Ah, nostalgia! The wonderful feeling you get when something triggers a memory from your past. The sweet smell of wildflowers takes you back to that wonderful mush trip you had in that obscure field somewhere in the middle of nowhere at a buddy’s cottage. And the buds you acquired recently reek of your college days. So when a good buzz brings you back, your stomach starts to gurgle with reminiscence of the sweet taste of foods once consumed obsessively, but now lost in the haze. The only sure fire way to quell the beast is to feed it what it craves most: peanut butter and jelly, baby!
And I’m talking the old-school way: Wonder Bread (fuck whole grains, you’re high!), peanut butter on one slice and strawberry jam on the other. Do not try to blend on the same slice. They must meet together for the first time when the two slices of nutrient-deficient bread come together as one. Ah, love at first smush! Because once you’ve sealed the deal, you’ve gotta squash that baby down as flat as you can. Then, if you wanna go kiddie classic, cut the crusts off. Crusts are for birds!

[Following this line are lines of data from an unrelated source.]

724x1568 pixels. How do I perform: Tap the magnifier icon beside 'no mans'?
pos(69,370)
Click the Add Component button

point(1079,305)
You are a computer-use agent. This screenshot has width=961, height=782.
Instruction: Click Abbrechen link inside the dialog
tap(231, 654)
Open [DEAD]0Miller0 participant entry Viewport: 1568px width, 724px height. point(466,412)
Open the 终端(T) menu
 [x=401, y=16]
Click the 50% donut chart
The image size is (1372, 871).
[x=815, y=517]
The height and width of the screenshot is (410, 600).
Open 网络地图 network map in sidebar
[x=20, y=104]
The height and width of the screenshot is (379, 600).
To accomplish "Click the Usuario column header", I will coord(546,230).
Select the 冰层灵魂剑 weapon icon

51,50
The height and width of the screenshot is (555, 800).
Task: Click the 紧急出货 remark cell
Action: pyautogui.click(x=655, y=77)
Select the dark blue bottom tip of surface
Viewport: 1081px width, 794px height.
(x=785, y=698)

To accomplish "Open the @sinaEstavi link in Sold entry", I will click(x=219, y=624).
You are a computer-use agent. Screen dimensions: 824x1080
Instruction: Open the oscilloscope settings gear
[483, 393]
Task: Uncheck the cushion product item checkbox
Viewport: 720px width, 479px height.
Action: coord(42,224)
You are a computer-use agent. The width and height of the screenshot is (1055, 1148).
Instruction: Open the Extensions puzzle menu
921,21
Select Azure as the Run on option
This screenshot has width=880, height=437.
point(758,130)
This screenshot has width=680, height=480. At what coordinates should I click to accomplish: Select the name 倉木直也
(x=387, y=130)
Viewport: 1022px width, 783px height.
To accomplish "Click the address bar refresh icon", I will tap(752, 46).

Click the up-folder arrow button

When a good buzz brings you back, your stomach starts to gurgle with reminiscence of the sweet taste of foods once consumed obsessively, but now lost in the haze.
Now the most critical part: remember to grab a glass of milk before your lazy ass hits the sofa, otherwise you’ll be left with smackmouth instead of cottenmouth! And if you find yourself broke-poor one day, you know you can survive on this shit forever. Remember the year when it was the only thing you’d eat for lunch? Besides, if the losers on Big Bother can eat it for two months straight, so can you.
Substitute Nutella (chocolate hazelnut spread) for the jelly component. You’ll be the superhero of the kindergarten set.